83 : Selamanya

92 12 1
                                    

Radeva menyeka air mata Maira. “Jangan nangis dong. Aku nggak papa kok. Toh biasanya juga gini 'kan? Udah udah, jangan khawatir. Besok kan aku cuci darah lagi,” hiburnya. Namun Maira masih saja tak berhenti menangis.

Radeva duduk bersandar ke headboard kasur, dibantu Maira. Laki-laki itu mengecup singkat kening istrinya dan menyeka air mata di pipi perempuan itu. “Udah, aku nggak papa kok. Jangan nangis lagi ya?”

Maira mengangguk.

“Sayang, bisa tolong bawa Hasbi sama Haura ke sini?” pinta Radeva. Maira mengangguk dan dengan hati-hati menggendong kedua anaknya naik ke tempat tidur. Tapi kedua anak itu terbangun.

“Ayah, Habi aus,” rengek Hasbi.

“Hasbi mau batalin puasa, Nak?” tanya Radeva lembut. Dipeluknya anak itu dengan erat. Kasihan, Hasbi masih agak mengantuk. Tapi karenanya tidur anak itu jadi terganggu.

Hasbi menggeleng.

“Ay-ya!”

Ketiga orang di sana memandang seorang batita yang merangkak mendekati sang Ayah. Radeva memangkukan Hasbi ke Maira, lalu digendongnya batita cantik yang barusan memanggilnya.

“Masya Allah apa, Sayang? Udah bisa panggil Ayah, hmm? Gemes bangett. Coba panggil Ayah lagi, Sayangg,” gemas Radeva sambil ia ciumi wajah batita itu. Ia sangat terharu mendengar panggilan pertama untuknya dari bayinya barusan.

“Ay-ya! Ayyy-yaaaa~”

Radeva tertawa. Diuyel-uyelnya perut si anak cantiknya. “Anak Ayah lucu banget hmmm.” Haura tertawa dengan lucunya.

Maira dan Hasbi tersenyum.

Radeva beralih menatap seorang perempuan dan anak laki-laki di sebelahnya. Radeva cium puncak kepala Hasbi. “Anak Ayah yang paling ganteng, jangan nakal ya? Nurut sama Bunda. Jangan pernah bikin Bunda sedih. Inget pesan-pesan Ayah ya? Jaga juga adik-adik kamu.”

Hasbi mengangguk. “Tapi Ayah, adik Habi kan cuma Hula.”

Radeva melirik istrinya, lalu mencubit pipi si anak sulungnya. “Kata siapa, hmm? Sekarang Habi punya dua adik tau. Atau… bisa aja tiga.”

Hasbi mengerjap. “Benelan?”

Radeva mengangguk.

Hasbi menoleh ke perempuan yang sedang memangkunya. Tapi anak itu langsung terdiam. “Unda enapa nangis? Ini kan puaca, anti puaca Unda batal loh.”

Maira menyeka air matanya, lalu menggeleng dan tersenyum. Radeva terdiam. Tak bisa dipungkiri melihat Maira yang menangis membuatnya ingin menangis juga. Dengan lembut direngkuhnya istri dan kedua anaknya. Keempatnya berpelukan untuk beberapa saat.

Radeva tak bisa lagi menahan air matanya. Laki-laki itu menangis. Perlahan diciumnya wajah Haura dan juga tangan mungil bayi itu. “Jadi anak yang shaliha ya, Sayang? Selalu doain Ayah sama Bunda ya? Ayah sama Bunda sayangg banget sama kamu.”

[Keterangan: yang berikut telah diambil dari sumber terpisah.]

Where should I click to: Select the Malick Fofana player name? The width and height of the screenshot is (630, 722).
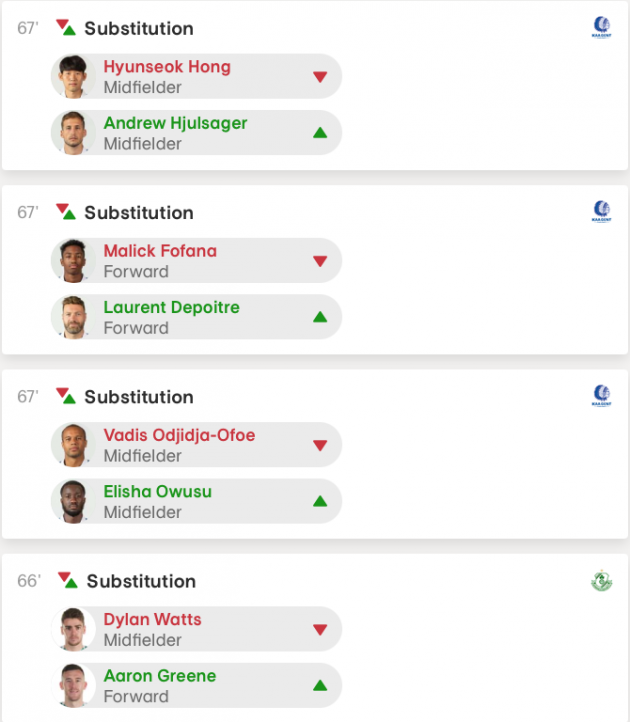(x=160, y=251)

Entah angin dari mana tapi tiba-tiba saja Haura mulai ikut menangis. Bayi itu menggenggam erat baju Ayahnya sambil terus menangis.

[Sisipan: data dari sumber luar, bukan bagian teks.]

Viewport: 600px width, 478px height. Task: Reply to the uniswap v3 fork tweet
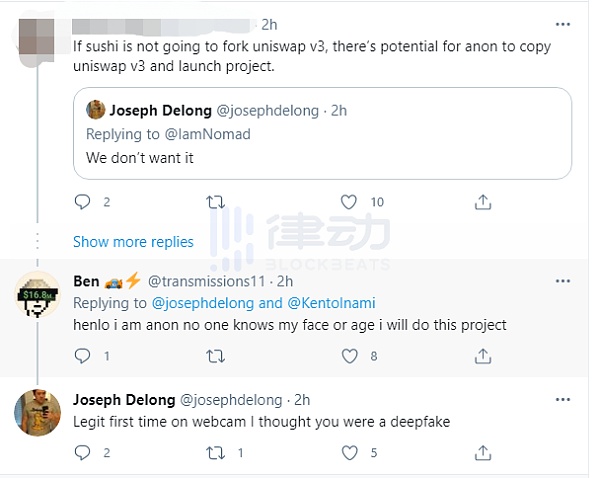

Radeva beralih menciumi wajah Hasbi, serta tangan anak itu. Namun sebelum Radeva bicara, Hasbi lebih dulu membuka suara. Kedua mata anak itu berkaca-kaca. “Ayah enapa nangis juga? Kan katanya Ayah kuat. Kok Ayah nangis?”

Radeva menggeleng. “Nangis bukan berarti lemah, Nak. Ayah nangis pun juga karena Ayah bahagia punya kalian berempat. Ayah bahagiaa bangett.”

Hasbi mengerjap.

“Jadi anak sholeh ya, Bi? Jagoan Ayah nggak boleh nakal ya? Jagain Bunda juga, adik-adik kamu juga. Selalu doain Ayah sama Bunda ya? Ayah sama Bunda juga sayanggg banget sama kamu.”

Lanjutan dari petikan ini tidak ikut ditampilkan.